Wire marker migration or breakage is not a benign radiographic observation in TDR, but a clinical predictor of damage to the polyethylene core. Therefore, previous studies have strongly recommended routine follow-up for patients with evidence of radiographic wire marker breakage [12,16]. Fortunately, x-rays for the present case taken at the last follow-up (12 years after the initial operation) also revealed intact status of implant without subsidence or migration (Fig. 5) and the patient showed favorable clinical outcome. Although there was an implant failure like extrusion of centering pin, this case showed the longevity of lumbar TDR. Such minimally invasive surgical technique like percutaneous endoscopic procedure could provide minimal violation of segmental stability, and this might have contributed to the favorable long-term clinical outcome and maintenance of the artificial disc implant in this case.


Spinal surgeon should keep in mind that implant failure in TDR can be one of the causes of postoperative radiculopathy.

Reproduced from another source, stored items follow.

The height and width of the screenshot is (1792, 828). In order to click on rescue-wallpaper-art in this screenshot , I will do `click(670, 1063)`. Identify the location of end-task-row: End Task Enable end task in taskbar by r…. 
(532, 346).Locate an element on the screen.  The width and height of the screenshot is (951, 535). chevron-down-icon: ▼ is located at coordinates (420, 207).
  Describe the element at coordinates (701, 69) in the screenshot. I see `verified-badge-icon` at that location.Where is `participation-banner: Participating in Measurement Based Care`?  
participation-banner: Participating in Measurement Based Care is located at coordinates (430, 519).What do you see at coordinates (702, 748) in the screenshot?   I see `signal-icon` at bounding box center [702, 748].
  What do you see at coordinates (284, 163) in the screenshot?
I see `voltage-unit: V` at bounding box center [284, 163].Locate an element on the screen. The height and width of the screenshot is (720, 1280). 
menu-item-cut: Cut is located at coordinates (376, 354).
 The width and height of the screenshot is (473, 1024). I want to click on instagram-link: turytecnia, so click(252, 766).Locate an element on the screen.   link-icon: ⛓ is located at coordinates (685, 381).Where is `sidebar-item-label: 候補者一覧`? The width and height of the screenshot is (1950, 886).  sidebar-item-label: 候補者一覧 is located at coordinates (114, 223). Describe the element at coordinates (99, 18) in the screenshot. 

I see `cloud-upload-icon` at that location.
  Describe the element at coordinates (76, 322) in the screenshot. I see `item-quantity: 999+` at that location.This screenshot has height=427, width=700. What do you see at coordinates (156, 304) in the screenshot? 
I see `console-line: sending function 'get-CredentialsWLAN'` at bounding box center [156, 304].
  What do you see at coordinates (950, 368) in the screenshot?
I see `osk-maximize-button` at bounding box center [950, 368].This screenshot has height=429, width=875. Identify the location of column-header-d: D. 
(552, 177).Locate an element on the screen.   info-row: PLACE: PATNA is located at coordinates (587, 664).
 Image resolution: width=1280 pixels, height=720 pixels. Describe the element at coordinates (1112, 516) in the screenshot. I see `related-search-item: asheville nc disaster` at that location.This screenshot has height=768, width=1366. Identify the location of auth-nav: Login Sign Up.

Percutaneous endoscopic lumbar procedure can be used as one surgical option to treat failure in lumbar TDR in a minimally invasive way.

Fig. 1.
Preoperative images. Ⓐ Preoperative T2-weighted magnetic resonance image of the lumbar spine in sagittal view. Ⓑ Preoperative discography revealing a painful disc degeneration at L5-S1.
Fig. 2.
Follow-up of postoperative simple X-rays. Ⓐ Immediate postoperative X-ray, AP view. Ⓑ Immediate postoperative X-ray, Lateral view. Ⓒ Postoperative X-ray one year after the initial operation, Lateral view. Ⓓ Postoperative X-ray at four years after the initial operation, Lateral view.
Fig. 3.
Extruded wire marker pin from the core. Ⓐ Postoperative X-ray at six years after the initial operation, Lateral view. Ⓑ Postoperative CT at six years after the initial operation, axial view. Arrow: Extruded marker pin from the core into spinal canal.
Fig. 4.
Intraoperative endoscopic finding. Ⓐ Arrow: Greyish discoloration in annulus and PLL. Ⓑ Asterisk: Extruded tip of wire marker pin.
Fig. 5.
Postoperative simple X-rays at 11 years after the initial operation. Ⓐ AP view. Ⓑ Lateral view. Ⓒ Flexion view. Ⓓ Extension view.